To evaluate the regulatory level of the response of the ScAMT2;1 promoter to high external N supply, short-term ¹⁵N-ammonium influx analysis was performed with qko+p2ScAMT2;1::ScAMT2;1 plants in the presence of 2 mM of either ammonium or nitrate or no N (-N). The influx of ¹⁵N-NH₄ ⁺ into the roots of qko and complemented lines subjected to -N was similar and nonsignificant ( Figure 6B ). Complementation with ScAMT2;1 significantly increased uptake levels by 6% (#1) and 43% (#2) compared with qko when subjected to 2 mM nitrate and by 61% (#1) and 78% (#2) in complemented plants subjected to 2 mM ammonium ( Figure 6B ). Altogether, these results indicate that the regulation of ScAMT2;1 in ammonium uptake depends strictly on the preconditioning of plants to an externally high N form but not to -N.

Our experiments indicated that ScAMT2;1 contributes to root ammonium uptake mainly in NH₄ ⁺-supplied plants ( Figure 6 ) and that the ScAMT2;1 promoter (p2) drives gene expression in the inner vascular root cells ( Figure 5 ). These results prompted us to evaluate whether ScAMT2;1 mediates root-to-shoot ammonium transport under ammonium supply. To this end, we evaluated ScAMT2;1-specific functions by estimating ¹⁵N accumulation in roots and shoots of qko and qko+p2ScAMT2;1::ScAMT2;1 lines subjected to either 0.2 mM or 4 mM ¹⁵N-NH₄ ⁺ for 1 h to allow time for root-to-shoot translocation ( Figure 7A ). At 0.2 mM ¹⁵N-NH₄ ⁺ supply, no significant ¹⁵N was accumulated in shoots compared with qko, whereas some ¹⁵N accumulation in roots occurred for one transgenic line (event #2). When plants were grown in the presence of 4 mM ¹⁵N-NH₄ ⁺, roots of qko and complemented lines accumulated ¹⁵N in a similar pattern.
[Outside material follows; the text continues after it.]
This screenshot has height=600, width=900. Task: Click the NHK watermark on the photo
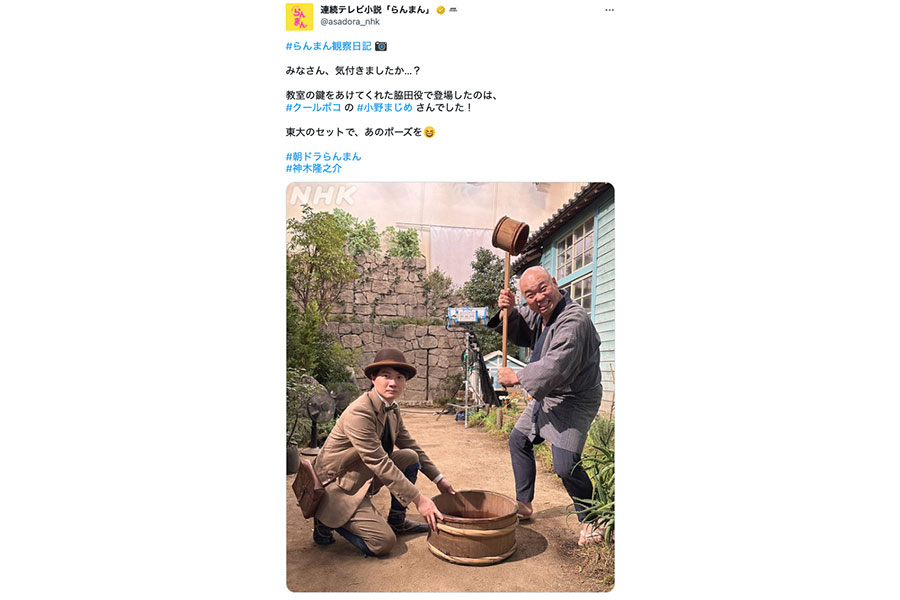point(323,196)
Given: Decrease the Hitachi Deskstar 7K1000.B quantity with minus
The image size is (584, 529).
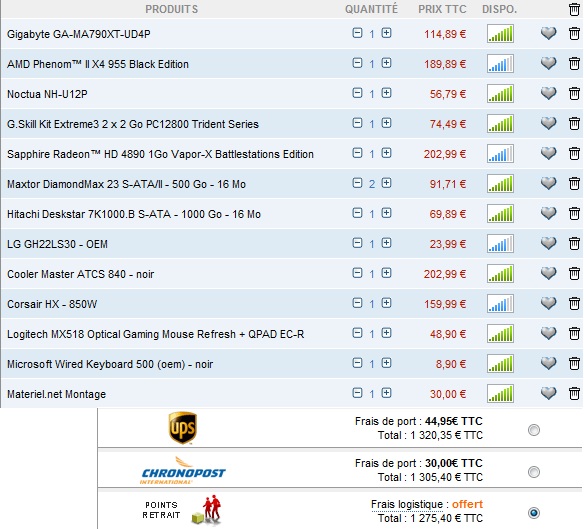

In contrast, significantly more ¹⁵N accumulated in the shoots of both qko+p2ScAMT2;1::ScAMT2;1 lines, approximately 35% and 25% more than in qko shoots ( Figure 7A ). The rate of ¹⁵N accumulated in the shoot in relation to the whole plant was 7 and 6.3% for the qko+p2ScAMT2;1::ScAMT2;1 lines, significantly superior to the 4.8% observed in qko when plants were subjected to 4 mM ¹⁵N-NH₄ ⁺ ( Figure 7B ). These results suggest that ScAMT2;1 activity in roots might contribute to ammonium translocation to shoots under high external ammonium conditions.